Brief: Extract all lines that hold "渋谷プロモーション" from the records below.

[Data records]
⟨

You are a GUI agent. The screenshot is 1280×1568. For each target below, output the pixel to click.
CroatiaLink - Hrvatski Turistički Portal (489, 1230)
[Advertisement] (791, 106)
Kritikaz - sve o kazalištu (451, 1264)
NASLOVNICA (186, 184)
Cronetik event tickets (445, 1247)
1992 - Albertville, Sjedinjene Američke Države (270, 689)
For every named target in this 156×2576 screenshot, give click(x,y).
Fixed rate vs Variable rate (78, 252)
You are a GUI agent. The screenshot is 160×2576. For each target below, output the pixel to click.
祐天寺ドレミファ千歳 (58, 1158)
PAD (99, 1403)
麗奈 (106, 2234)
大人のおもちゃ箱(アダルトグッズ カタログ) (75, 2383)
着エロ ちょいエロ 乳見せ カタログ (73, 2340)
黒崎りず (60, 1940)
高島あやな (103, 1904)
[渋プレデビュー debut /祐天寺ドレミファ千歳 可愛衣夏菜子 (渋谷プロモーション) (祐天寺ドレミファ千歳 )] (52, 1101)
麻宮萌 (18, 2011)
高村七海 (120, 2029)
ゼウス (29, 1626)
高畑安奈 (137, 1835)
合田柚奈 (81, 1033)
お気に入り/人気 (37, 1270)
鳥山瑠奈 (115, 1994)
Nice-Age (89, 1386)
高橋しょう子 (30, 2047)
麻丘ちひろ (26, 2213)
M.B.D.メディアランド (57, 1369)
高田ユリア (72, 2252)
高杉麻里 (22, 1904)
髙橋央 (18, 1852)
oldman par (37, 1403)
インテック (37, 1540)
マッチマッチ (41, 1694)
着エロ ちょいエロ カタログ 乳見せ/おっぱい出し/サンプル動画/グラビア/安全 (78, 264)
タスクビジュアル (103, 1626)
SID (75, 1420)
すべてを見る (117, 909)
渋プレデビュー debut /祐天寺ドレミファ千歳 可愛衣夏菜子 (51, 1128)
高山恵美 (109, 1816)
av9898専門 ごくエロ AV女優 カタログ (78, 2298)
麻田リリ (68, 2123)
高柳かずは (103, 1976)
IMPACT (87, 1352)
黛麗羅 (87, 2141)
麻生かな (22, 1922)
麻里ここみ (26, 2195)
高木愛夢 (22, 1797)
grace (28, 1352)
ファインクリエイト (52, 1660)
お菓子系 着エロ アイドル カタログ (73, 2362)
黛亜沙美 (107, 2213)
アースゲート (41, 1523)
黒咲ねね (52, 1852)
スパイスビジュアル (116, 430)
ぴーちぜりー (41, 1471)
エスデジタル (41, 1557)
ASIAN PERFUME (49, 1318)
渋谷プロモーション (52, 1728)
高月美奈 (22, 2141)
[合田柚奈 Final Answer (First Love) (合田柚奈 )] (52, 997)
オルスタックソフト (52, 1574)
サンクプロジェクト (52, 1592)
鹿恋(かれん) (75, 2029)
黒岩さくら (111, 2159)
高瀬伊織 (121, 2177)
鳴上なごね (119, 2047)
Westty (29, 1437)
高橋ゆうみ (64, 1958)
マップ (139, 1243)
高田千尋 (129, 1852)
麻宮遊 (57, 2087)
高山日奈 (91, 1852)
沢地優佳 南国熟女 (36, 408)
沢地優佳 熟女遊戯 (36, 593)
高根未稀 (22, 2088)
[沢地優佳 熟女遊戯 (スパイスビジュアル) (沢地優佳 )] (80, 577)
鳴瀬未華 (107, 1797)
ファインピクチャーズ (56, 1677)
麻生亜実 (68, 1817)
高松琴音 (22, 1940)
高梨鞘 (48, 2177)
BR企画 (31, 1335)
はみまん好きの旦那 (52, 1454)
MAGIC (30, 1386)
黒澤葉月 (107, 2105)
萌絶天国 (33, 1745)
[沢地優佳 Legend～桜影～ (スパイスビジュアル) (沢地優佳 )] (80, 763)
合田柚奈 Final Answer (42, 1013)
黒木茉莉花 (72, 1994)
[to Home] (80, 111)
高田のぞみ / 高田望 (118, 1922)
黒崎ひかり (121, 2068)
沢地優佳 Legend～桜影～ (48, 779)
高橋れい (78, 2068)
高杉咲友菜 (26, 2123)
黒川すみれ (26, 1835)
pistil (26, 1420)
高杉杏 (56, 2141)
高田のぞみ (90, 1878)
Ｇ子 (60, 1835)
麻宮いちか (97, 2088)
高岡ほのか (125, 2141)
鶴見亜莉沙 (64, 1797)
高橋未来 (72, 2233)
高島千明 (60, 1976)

⟩

Finished exercise:
[渋プレデビュー debut /祐天寺ドレミファ千歳 可愛衣夏菜子 (渋谷プロモーション) (祐天寺ドレミファ千歳 )] (52, 1101)
渋谷プロモーション (52, 1728)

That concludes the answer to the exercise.